L’intricata vicenda del sepolcro e delle ossa di Dante

L’intricata vicenda del sepolcro e delle ossa di Dante

Siamo lieti di annunciare la pubblicazione del volume L’intricata vicenda del sepolcro e delle ossa di Dante, di Giuseppe Matteucci.

Una storia lunga sette secoli

Il sommo Dante non ha mai avuto pace né da vivo e nemmeno da morto. E lo dimostra il fatto che dopo sette secoli dalla sua scomparsa stiamo ancora a discutere sulla vicenda delle sue ossa, una storia che parte da lontano e precisamente dal 1519 quando Firenze chiese a Ravenna di portare a Firenze le ossa del poeta. Non era la prima volta che i fiorentini pretendevano di avere le spoglie del poeta nella sua città natale, ma questa volta la richiesta era suffragata da papa Leone X che aveva autorizzato una delegazione di recarsi a Ravenna per prelevare le ossa e portarle a Firenze.
Ravenna all’epoca era ritornata sotto il Governo pontificio e pertanto al papa bisognava ubbidire. Non furono dello stesso avviso, però, i frati Francescani che dal 1261reggevano la basilica di S. Pier Maggiore (conosciuta poi come S. Francesco) e che si erano sempre considerati i custodi della Tomba di Dante dal momento che si trovava nella loro giurisdizione. I fatti sono arcinoti.
In una notte imprecisata i Francescani trafugarono le ossa dalla Tomba e le nascosero nel loro convento dove rimasero fino al 1810 quando, a causa delle leggi napoleoniche sulla soppressione degli ordini religiosi, dovettero abbandonare il convento. Prima di abbandonare Ravenna, però, decisero di nascondere le ossa e le murarono all’interno del Quadrarco di Braccioforte e lì rimasero fino al 1865 quando, a seguito dei lavori di ristrutturazione della zona, vennero casualmente scoperte. E oggi per nostra fortuna le ossa sono ancora a Ravenna conservate come un prezioso tesoro che dà lustro alla città insieme ai suoi mosaici. Sulla vicenda delle ossa del poeta è stato scritto molto e Corrado Ricci, alla fine dell’Ottocento aveva chiuso il discorso raccontando nel suo Ultimo rifugio di Dante Alighieri come andarono le cose.
Ma, come si dice in questi casi, mai dire mai.
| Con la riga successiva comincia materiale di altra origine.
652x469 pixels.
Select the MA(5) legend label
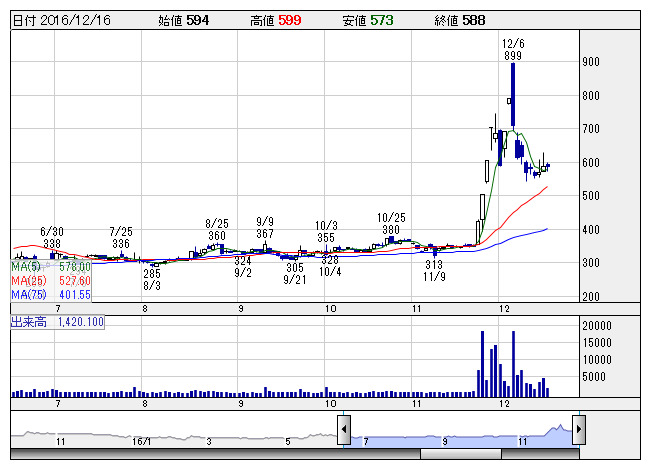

Alcuni passaggi poco chiari del racconto del Ricci, infatti, sembravano non reggere alla luce di una accurata indagine e Giuseppe Matteucci, scrupoloso indagatore, ha voluto dire la sua. Senza spocchia e presunzione ha inteso proporre una nuova riflessione su tutta la vicenda rocambolesca, che ha ricostruito in tutte le sue parti “oscure” e le ha affidate all’attenzione di quanti sono interessati a chiarire.
Il lavoro di Matteucci farà sicuramente discutere e ciò ribadisce ancora una volta l’attualità di un argomento che da sempre ha tenuto banco come tutte le questioni legate al sommo Dante, esule da Firenze ma cittadino onorario di Ravenna.